В моем голосе было, видимо, слишком много радости или чего-то таинственного, настораживающего, потому что мать тут же отозвалась новым вопросом:
— А што ты там делаешь?
— Да я, мам, пошарю еще за трубой, — с ходу солгал я, думая теперь только о том, что было завернуто в мешковину и так далеко, так тщательно кем-то спрятано.
— Ну, пошарь, пошарь, — согласилась мать и, к совсем опьянившей меня радости, убрала лестницу.
Из темного угла я метнулся к полоске света, сочившегося под своды нашей соломенной крыши сквозь небольшое отверстие во фронтоне. Полоска достигала невысокого, обитого железом ящика, в котором, я знал, хранилась разная рухлядь.

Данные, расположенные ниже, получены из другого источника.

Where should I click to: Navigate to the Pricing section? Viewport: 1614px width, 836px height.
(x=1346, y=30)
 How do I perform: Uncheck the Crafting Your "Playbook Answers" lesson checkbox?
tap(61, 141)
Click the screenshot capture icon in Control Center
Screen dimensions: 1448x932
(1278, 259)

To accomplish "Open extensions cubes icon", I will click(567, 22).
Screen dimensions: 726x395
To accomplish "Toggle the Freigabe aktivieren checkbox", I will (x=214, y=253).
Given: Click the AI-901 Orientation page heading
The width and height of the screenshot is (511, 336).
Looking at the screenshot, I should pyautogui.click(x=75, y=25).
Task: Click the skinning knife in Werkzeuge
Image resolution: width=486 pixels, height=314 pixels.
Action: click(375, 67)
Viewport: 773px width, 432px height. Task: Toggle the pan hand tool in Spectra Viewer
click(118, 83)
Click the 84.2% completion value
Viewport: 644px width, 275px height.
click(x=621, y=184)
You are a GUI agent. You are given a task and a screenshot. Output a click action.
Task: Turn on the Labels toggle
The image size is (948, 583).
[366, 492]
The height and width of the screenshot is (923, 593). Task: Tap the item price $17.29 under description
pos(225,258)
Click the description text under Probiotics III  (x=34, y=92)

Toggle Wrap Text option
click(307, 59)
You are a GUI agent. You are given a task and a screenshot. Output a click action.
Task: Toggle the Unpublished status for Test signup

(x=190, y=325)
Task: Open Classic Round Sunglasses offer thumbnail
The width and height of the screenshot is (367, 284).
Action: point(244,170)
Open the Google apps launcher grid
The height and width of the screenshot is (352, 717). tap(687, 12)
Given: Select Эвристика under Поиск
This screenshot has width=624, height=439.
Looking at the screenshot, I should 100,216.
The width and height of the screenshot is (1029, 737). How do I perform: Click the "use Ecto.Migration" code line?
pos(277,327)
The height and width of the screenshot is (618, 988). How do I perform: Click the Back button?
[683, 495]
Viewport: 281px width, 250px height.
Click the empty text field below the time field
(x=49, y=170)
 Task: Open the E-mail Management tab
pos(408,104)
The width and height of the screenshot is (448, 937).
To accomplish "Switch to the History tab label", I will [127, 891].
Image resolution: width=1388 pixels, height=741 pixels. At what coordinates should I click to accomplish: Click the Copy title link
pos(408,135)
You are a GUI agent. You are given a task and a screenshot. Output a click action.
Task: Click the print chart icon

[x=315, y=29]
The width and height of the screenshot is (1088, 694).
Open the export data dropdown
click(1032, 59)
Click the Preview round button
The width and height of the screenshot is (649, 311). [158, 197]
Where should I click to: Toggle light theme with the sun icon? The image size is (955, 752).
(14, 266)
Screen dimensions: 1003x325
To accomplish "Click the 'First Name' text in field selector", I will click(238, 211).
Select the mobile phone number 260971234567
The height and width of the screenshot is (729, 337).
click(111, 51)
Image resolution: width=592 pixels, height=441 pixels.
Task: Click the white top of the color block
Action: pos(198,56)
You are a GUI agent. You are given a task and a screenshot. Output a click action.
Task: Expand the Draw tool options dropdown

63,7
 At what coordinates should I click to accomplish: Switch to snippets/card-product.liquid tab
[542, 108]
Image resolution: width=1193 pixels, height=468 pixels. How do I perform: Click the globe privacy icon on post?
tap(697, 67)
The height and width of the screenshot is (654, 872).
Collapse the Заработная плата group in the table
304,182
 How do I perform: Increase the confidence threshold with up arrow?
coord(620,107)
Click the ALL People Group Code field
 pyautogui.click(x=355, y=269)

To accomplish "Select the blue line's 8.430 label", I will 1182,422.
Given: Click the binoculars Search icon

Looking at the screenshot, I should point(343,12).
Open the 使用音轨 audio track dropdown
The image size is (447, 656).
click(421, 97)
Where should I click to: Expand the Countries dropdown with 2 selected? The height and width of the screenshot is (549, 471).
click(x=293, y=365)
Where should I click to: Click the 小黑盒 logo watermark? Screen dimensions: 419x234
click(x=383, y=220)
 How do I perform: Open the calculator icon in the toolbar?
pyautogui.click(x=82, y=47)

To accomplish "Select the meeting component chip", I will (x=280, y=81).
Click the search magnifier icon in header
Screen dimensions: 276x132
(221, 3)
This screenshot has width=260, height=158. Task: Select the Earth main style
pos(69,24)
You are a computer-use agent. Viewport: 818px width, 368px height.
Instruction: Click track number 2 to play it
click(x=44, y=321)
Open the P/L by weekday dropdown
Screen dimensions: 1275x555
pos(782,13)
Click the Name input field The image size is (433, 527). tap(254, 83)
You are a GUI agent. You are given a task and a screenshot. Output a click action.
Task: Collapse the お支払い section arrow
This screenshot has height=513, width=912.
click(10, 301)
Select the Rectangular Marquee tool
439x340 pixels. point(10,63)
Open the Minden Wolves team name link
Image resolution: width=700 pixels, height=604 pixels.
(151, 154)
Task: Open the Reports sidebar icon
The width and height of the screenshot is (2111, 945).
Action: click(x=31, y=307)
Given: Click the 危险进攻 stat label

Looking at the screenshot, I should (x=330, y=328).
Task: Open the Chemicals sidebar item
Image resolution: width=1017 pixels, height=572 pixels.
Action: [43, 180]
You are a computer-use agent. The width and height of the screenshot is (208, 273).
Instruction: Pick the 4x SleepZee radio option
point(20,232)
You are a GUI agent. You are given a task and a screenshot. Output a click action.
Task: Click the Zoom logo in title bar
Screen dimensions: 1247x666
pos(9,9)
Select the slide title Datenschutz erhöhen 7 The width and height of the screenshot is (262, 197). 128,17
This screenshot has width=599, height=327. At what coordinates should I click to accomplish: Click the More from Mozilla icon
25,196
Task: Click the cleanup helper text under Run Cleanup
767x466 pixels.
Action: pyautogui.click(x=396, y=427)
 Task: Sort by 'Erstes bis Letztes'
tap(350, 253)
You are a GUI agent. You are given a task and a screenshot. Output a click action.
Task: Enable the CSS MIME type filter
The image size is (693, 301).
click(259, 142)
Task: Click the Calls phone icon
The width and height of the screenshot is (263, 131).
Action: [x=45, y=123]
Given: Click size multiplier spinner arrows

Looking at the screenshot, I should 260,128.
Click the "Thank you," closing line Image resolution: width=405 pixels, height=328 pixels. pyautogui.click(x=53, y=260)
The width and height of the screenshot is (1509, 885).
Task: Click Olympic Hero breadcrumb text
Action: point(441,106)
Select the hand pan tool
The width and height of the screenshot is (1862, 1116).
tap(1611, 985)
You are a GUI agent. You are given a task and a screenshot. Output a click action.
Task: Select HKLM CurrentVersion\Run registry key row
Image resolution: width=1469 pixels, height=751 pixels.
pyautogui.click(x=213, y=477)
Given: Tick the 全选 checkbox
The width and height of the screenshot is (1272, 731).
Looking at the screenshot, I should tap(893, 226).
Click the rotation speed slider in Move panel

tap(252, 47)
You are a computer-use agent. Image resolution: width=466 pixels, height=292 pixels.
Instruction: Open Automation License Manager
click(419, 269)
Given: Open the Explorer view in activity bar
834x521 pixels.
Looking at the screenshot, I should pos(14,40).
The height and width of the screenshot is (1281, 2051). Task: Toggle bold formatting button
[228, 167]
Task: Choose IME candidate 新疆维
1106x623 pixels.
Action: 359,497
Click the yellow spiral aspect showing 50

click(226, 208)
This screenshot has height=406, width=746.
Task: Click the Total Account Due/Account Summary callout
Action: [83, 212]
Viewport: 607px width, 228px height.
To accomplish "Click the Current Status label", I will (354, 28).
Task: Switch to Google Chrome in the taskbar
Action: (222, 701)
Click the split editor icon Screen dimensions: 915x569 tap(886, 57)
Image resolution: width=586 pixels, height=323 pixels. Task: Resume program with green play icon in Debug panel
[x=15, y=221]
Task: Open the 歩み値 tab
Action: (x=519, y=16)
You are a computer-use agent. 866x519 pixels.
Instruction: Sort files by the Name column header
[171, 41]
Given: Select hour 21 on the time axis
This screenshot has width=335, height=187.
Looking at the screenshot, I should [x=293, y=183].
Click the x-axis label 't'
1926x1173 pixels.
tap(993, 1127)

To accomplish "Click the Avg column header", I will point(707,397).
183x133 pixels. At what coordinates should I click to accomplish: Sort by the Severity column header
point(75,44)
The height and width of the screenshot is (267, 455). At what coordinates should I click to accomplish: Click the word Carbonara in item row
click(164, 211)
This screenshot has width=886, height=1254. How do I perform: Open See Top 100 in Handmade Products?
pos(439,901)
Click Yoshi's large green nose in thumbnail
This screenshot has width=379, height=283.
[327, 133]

Сверток лег на крышку ящика. На мешковине, во всю одуряюще дразнившую меня длину ее, обозначились косые редкие черточки дратвенного шва. На узком конце свертка дратва торчала упругим, коротко обрезанным концом, который не был даже перехвачен узлами, и я, подсовывая под по́стеги шва палец, стал расшнуровывать мешковину, как ботинок.